Evaluation of parameters for the assessment of regional myocardial contractile function during asynchronous left ventricular contraction.

作者信息

Guth B D, Schulz R, Heusch G

机构信息

Abteilung für Pathophysiologie, Universität Essen, FRG.

出版信息

Basic Res Cardiol. 1990 Nov-Dec;85(6):550-62. doi: 10.1007/BF01907890.

Abstract

The primary purpose of this study was to evaluate parameters used for the measurement of regional myocardial contractile function in the setting of left ventricular (LV) asynchrony. Secondarily, we tested whether the peak negative value of left ventricular dP/dt (-dP/dt) can be used to estimate global LV end-systole during asynchrony.

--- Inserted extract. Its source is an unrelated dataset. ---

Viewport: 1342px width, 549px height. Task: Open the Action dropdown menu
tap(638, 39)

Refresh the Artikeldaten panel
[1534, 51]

In seven anesthetized (Isoflurane) swine the left anterior descending coronary artery was cannulated and perfused at constant blood flow rates. To produce LV asynchrony, dobutamine (D) was infused into the perfusion system. This was repeated later during coronary hypoperfusion (HYPO) sufficient to produce regional contractile dysfunction. The amount of LV wall thickening during systole (% WT, sonomicrometry) was calculated using either -dP/dt or the closure of the aortic valve (AO, electromagnetic flow probe) for estimating the timing of global LV end-systole. % WT was compared to other parameters which are not dependent upon the timing of global LV end-systole, including the amplitude of the first harmonic of the Fourier transform (AMP) and regional myocardial work (WI) estimated form the left ventricular pressure-wall thickness relationship. A close correlation between global LV end-systole defined by the AO or -dP/dt existed during control, D or HYPO. During HYPO + D no such relationship was found (r = .22, NS), and % WT calculated using -dP/dt as an estimate of end-systole was underestimated when compared to % WT calculated by use of the AO to estimate end-systole (2.9 +/- 6.8% vs 6.3 +/- 6.6%, p less than .05). % WT, AMP, and WI showed similar results during control, D and HYPO. However, During HYPO increased the AMP from .59 +/- .23 mm to .76 +/- .32 mm and WI from 67 +/- 20 mm Hgmm to 95 +/- 24 mm Hgmm (p less than .05), respectively. This increase in regional myocardial function, however, was not detected by % WT (10.5 +/- 6.4% vs 6.3 +/- 6.6%). Thus, during left ventricular asynchrony, the measurement of LV -dP/dt to estimate the timing of global LV end-systole is inappropriate and can lead to inaccuracies in the measurement of regional contractile function. Parameters such as AMP or WI are advantageous since global LV end-systole does not need to be accurately defined.

摘要

本研究的主要目的是评估在左心室(LV)不同步情况下用于测量局部心肌收缩功能的参数。其次,我们测试了左心室dP/dt的峰值负值(-dP/dt)是否可用于估计不同步期间的左心室整体收缩末期。在七只麻醉(异氟烷)猪中,对左前降支冠状动脉进行插管并以恒定血流速率灌注。为产生左心室不同步,将多巴酚丁胺(D)注入灌注系统。在足以导致局部收缩功能障碍的冠状动脉低灌注(HYPO)期间稍后重复此操作。使用-dP/dt或主动脉瓣关闭(AO,电磁流量探头)来估计左心室整体收缩末期的时间,计算收缩期左心室壁增厚量(%WT,超声心动图)。将%WT与其他不依赖于左心室整体收缩末期时间的参数进行比较,包括傅里叶变换的一次谐波幅度(AMP)和根据左心室压力-壁厚度关系估计的局部心肌功(WI)。在对照、D或HYPO期间,由AO或-dP/dt定义的左心室整体收缩末期之间存在密切相关性。在HYPO + D期间未发现这种关系(r = 0.22,无显著性差异),与使用AO估计收缩末期计算的%WT相比,使用-dP/dt作为收缩末期估计值计算的%WT被低估(2.9±6.8%对6.3±6.6%,p < 0.05)。在对照、D和HYPO期间,%WT、AMP和WI显示出相似的结果。然而,在HYPO期间,AMP分别从0.59±0.23 mm增加到0.76±0.32 mm,WI从67±20 mmHgmm增加到95±24 mmHgmm(p < 0.05)。然而,这种局部心肌功能的增加未被%WT检测到(10.5±6.4%对6.3±6.6%)。因此,在左心室不同步期间,使用左心室-dP/dt来估计左心室整体收缩末期的时间是不合适的,并且可能导致局部收缩功能测量不准确。诸如AMP或WI等参数具有优势,因为不需要准确界定左心室整体收缩末期。